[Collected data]
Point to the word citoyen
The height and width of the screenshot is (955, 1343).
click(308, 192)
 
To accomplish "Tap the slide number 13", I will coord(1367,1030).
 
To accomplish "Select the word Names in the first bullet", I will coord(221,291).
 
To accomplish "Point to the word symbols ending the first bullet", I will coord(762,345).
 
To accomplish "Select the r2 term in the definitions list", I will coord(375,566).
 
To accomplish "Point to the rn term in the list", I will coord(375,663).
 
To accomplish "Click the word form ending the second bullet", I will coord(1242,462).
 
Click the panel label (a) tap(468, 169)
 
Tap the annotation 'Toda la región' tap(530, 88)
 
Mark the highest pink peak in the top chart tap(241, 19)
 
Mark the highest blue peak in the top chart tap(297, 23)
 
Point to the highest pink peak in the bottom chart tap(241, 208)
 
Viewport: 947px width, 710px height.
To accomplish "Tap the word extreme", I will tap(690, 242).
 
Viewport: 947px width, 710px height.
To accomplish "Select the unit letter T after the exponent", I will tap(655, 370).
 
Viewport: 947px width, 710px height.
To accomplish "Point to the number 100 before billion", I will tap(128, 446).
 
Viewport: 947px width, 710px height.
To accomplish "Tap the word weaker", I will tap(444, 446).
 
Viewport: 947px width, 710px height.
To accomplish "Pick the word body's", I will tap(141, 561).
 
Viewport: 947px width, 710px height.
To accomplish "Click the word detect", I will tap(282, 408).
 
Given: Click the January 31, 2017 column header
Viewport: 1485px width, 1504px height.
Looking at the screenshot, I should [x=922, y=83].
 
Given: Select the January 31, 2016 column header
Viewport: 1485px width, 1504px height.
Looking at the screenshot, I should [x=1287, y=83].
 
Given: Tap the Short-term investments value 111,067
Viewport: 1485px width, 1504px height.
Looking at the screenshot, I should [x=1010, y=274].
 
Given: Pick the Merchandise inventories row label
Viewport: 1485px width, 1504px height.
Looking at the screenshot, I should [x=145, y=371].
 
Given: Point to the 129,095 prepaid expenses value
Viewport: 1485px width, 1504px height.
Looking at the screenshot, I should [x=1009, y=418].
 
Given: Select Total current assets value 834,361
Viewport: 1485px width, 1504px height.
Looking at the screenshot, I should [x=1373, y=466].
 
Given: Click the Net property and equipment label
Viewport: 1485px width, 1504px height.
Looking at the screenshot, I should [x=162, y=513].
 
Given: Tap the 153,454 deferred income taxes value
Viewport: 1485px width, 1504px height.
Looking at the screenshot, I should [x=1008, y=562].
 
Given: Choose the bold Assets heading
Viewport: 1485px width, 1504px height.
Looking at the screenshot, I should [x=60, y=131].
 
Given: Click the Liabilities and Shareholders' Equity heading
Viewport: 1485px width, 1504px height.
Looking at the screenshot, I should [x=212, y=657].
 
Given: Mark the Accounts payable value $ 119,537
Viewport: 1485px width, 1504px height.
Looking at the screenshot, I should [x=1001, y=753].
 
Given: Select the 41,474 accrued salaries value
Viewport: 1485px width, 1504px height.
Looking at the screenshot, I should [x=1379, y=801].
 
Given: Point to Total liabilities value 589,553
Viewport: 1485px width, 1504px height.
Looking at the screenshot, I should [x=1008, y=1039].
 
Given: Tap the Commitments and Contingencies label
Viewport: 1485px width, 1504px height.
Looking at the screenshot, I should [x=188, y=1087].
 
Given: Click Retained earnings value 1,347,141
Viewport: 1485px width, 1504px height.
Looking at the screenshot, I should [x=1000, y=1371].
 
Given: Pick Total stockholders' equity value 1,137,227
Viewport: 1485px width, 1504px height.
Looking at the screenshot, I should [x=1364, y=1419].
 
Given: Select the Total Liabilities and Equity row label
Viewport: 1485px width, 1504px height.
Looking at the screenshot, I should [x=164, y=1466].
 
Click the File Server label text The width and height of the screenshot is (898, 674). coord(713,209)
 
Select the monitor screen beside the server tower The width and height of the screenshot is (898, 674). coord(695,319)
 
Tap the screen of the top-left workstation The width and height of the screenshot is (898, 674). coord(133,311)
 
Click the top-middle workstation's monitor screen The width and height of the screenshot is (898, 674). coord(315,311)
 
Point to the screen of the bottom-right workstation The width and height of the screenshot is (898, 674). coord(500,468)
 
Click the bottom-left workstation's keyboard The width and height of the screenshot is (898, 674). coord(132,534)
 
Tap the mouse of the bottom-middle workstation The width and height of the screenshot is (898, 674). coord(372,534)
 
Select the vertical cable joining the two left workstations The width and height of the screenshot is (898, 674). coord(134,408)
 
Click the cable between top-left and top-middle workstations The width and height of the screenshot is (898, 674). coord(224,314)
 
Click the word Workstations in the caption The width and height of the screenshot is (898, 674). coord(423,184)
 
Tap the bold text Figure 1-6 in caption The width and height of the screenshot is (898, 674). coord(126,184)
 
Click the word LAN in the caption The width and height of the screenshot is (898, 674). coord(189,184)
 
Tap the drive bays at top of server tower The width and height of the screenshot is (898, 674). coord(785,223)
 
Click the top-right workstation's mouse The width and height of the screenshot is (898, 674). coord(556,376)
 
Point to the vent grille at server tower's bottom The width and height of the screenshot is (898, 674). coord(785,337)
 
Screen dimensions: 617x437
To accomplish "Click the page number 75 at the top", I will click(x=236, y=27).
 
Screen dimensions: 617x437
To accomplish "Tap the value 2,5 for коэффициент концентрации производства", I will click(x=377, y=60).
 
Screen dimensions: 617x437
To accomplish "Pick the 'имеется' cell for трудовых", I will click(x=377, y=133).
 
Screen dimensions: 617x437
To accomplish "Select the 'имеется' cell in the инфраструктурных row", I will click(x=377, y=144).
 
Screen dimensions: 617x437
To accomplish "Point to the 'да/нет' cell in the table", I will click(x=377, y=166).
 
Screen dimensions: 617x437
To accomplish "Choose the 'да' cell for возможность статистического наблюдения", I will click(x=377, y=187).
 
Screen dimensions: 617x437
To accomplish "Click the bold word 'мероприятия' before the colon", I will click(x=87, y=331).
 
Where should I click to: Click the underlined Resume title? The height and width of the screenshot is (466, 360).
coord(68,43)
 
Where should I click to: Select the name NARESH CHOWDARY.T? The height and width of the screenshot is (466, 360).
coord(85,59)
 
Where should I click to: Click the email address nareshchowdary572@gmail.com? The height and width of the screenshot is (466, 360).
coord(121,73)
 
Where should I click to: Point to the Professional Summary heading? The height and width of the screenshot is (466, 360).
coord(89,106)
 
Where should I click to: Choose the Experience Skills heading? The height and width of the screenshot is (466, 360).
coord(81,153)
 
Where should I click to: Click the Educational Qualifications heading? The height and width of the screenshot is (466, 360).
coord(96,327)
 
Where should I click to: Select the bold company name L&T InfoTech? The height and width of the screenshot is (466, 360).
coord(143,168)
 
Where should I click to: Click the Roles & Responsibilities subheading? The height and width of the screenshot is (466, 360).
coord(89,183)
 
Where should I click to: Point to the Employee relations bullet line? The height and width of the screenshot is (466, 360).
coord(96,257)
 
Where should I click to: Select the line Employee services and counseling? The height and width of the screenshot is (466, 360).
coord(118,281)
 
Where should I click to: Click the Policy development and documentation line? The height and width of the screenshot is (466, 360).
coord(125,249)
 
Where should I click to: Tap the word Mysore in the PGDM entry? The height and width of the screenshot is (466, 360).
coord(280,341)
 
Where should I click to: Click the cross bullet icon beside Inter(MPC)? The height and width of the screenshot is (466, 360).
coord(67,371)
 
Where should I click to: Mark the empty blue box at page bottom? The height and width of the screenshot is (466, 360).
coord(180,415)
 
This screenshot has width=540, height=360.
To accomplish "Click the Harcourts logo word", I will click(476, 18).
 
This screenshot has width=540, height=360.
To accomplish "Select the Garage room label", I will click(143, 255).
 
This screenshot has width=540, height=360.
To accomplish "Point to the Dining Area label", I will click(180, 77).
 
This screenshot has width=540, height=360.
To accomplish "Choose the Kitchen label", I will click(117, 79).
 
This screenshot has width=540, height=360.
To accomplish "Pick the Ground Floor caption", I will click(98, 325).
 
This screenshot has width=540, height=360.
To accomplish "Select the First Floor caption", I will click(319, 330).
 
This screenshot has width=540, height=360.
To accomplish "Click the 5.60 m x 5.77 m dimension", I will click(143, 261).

> _Problem to work on_
Return, word for word, the part of the records above that opens with the line containing "Tap the mouse" and closes with the line containing "Tap the drive", including both of those lines.

> _Response_
Tap the mouse of the bottom-middle workstation The width and height of the screenshot is (898, 674). coord(372,534)
 
Select the vertical cable joining the two left workstations The width and height of the screenshot is (898, 674). coord(134,408)
 
Click the cable between top-left and top-middle workstations The width and height of the screenshot is (898, 674). coord(224,314)
 
Click the word Workstations in the caption The width and height of the screenshot is (898, 674). coord(423,184)
 
Tap the bold text Figure 1-6 in caption The width and height of the screenshot is (898, 674). coord(126,184)
 
Click the word LAN in the caption The width and height of the screenshot is (898, 674). coord(189,184)
 
Tap the drive bays at top of server tower The width and height of the screenshot is (898, 674). coord(785,223)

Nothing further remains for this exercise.